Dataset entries
►

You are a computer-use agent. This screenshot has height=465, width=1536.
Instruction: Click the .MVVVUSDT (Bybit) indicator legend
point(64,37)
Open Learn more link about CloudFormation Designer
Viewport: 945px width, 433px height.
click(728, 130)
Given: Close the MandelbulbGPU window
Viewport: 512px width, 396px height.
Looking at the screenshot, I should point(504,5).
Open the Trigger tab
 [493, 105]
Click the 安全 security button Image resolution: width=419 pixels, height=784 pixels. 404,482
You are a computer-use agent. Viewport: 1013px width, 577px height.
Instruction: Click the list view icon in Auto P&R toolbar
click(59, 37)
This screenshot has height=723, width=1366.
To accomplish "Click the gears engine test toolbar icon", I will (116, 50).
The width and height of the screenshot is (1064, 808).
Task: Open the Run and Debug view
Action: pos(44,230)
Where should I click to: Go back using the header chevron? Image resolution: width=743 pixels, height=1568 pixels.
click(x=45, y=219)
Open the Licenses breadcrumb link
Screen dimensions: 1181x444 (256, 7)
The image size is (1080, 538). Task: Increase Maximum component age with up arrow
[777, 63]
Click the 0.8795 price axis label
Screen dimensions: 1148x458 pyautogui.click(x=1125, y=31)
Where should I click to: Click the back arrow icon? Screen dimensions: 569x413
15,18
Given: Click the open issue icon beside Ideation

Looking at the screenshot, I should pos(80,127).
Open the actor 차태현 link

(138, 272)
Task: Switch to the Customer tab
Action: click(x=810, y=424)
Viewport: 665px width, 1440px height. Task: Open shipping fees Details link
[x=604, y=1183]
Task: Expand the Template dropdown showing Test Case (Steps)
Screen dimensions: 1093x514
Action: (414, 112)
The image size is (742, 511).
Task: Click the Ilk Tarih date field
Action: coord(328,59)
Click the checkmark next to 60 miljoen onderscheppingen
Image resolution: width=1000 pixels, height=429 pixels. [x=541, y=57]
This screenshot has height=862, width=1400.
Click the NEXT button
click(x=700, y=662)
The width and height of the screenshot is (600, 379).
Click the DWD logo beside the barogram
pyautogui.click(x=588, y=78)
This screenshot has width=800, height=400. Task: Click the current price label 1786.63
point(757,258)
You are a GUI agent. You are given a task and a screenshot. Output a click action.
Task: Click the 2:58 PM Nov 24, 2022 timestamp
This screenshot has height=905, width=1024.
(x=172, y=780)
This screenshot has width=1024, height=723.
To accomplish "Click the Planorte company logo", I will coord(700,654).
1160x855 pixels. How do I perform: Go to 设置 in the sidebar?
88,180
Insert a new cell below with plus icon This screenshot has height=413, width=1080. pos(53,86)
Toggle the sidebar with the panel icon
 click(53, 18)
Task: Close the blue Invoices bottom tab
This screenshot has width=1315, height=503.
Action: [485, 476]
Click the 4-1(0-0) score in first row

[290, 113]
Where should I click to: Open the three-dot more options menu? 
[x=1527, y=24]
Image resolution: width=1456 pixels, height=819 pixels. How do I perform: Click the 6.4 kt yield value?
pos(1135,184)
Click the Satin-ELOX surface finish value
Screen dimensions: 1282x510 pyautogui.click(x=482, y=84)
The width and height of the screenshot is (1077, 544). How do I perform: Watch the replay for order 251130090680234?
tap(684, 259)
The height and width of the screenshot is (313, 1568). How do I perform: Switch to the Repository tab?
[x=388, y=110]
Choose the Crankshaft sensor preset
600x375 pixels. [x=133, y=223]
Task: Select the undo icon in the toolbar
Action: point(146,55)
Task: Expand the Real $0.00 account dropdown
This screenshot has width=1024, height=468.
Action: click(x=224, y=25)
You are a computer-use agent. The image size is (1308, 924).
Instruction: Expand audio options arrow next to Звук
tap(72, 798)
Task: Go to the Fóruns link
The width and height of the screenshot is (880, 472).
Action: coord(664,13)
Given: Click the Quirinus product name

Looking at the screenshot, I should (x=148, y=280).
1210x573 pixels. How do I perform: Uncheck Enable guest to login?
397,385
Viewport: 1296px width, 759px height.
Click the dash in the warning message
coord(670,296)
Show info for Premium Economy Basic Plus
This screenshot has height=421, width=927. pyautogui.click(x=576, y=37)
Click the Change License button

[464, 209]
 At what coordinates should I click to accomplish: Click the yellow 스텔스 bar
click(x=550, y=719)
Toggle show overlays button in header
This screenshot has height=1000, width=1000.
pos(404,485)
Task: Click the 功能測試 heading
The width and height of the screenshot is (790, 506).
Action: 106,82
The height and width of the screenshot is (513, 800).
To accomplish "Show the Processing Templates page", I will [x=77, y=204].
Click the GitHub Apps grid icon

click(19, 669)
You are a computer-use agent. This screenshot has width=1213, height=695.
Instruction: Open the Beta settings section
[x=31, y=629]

◄

**Task to carry out:**
Using the entries above, give back exactly the line containing "You are a GUI", the line containing "Insert a new", and every line between them, and nothing else.

**Completed exercise:**
You are a GUI agent. You are given a task and a screenshot. Output a click action.
Task: Click the 2:58 PM Nov 24, 2022 timestamp
This screenshot has height=905, width=1024.
(x=172, y=780)
This screenshot has width=1024, height=723.
To accomplish "Click the Planorte company logo", I will coord(700,654).
1160x855 pixels. How do I perform: Go to 设置 in the sidebar?
88,180
Insert a new cell below with plus icon This screenshot has height=413, width=1080. pos(53,86)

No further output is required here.